While the Egalim 2 bill, which aims to improve the remuneration of farmers, is about to be debated in the Senate, Hugues Triballat is continuing his tripartite discussions. At 63, the president of Dairies H. Triballat Rians is looking – with milk producers, distributors and agro-food players specializing in processing, like him – for a solution to limit the rise in costs.

Also on its agenda, the resumption of the “food service” activity, or sale to the catering sector, which must be gradually reorganized after the interruptions imposed by the series of confinements of the health crisis.

Great-grandson of a miller and cheese maker

Hugues Triballat is the representative of the fourth generation of the founding family of Laiteries H. Triballat Rians – who are celebrating their 120th birthday this year. It carries an ambitious CSR approach. Called “LFE”, for “committed family dairy”, this program covers both reduction of the environmental footprint than on the promotion of sustainable breeding. “ Like everything we do, we do it with sincerity, specifies this discreet, modest man, and little fond of media exposure. For example, our partnership with 450 milk producers in favor of sustainable agricultural practices commits us for the next seven years. “

More comfortable to talk “The collective, the brand and its products”, he willingly unfolds the history of this company born in 1901 in the eponymous village of Rians, in the heart of the Cher. “My great-grandfather was a miller, while my great-grandmother sold cheeses made from the milk of his own cows. “

This modest farm became a dairy when his grandfather took over. But World War II forced the family to “start from scratch”. “My father started up again at the dawn of the 1950s, by diversifying the clientele with Parisian dairymen, then via supermarkets and exports”, details this graduate of the National School of Agronomy and Food Industries (Ensaia), also holder of an MBA from Laval University, in Canada.

Although “Very attached to the company”, this great sports enthusiast, including cycling, skiing and swimming, started in “Rubbing shoulders with requirements” other organizations, first in management control within a Swiss company, then at the head of a food products SME. In 1990, due to “What is a general direction”, Hugues Triballat joined the family business before taking the presidency six years later.

100% family shareholding

“The transmission took place in perfect harmony with my father. Likewise, I consider that the pursuit of this ensemble must be a choice of life, and therefore not an imposed decision ”, underlines this father of three children, one of whom sits on the supervisory board and two are employees of Laiteries H. Triballat Rians.

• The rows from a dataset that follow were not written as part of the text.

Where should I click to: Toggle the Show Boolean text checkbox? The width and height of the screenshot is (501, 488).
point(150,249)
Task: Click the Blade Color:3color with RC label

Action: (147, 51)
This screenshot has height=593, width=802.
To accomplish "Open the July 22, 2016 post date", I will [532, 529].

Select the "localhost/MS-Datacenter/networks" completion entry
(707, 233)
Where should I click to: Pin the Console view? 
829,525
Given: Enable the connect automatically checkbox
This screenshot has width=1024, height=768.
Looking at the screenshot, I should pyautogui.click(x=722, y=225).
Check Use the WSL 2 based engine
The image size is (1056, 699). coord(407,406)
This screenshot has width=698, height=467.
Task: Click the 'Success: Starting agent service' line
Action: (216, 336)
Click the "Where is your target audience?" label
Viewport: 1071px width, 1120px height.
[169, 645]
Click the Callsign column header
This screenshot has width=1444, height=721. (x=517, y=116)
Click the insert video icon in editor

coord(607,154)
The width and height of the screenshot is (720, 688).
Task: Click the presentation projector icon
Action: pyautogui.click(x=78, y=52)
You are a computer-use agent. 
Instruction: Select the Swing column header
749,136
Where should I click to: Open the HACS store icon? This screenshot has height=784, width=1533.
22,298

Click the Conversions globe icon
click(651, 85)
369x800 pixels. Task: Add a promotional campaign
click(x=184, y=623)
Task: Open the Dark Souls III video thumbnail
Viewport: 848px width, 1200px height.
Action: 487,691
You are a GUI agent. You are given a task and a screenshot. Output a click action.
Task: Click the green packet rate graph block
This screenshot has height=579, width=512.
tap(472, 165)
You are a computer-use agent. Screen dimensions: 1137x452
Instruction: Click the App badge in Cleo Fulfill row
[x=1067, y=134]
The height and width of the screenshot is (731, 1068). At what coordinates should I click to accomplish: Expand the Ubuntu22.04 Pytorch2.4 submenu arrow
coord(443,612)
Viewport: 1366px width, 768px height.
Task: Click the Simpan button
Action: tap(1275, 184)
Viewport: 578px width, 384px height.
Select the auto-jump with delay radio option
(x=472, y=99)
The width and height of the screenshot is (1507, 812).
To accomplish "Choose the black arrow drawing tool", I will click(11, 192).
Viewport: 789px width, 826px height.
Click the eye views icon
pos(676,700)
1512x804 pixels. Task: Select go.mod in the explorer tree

Defending himself from any dynastic approach, he adds that the company – with 1,500 employees for 300 million euros in turnover – is based on 100% family shareholders. And this lover of the United States, whom he discovered during a school exchange with a Michigan family, added that, when the company, historically specialized in faisselle then in cheese with designation of origin (Picodon , crottin de Chavignol, Epoisses …), has diversified into desserts, it is his younger sister’s crème brûlée recipe that has been followed to the letter.

“He found the balance between the traditional dimension of his company and the modernity demanded by an economic world in perpetual motion”, gauge Jean-Luc Bélingard, former CEO of bioMérieux, now vice-president of Institut Mérieux, who supported him within the framework of a sponsorship of bpifrance business leaders. He never asserts his ideas, but confronts his thoughts with a strong concern for humility. “ Thoughts that Hugues Triballat is maturing, he says, especially during “Long walks which have the virtue of serving as a cement for scattered reflections”.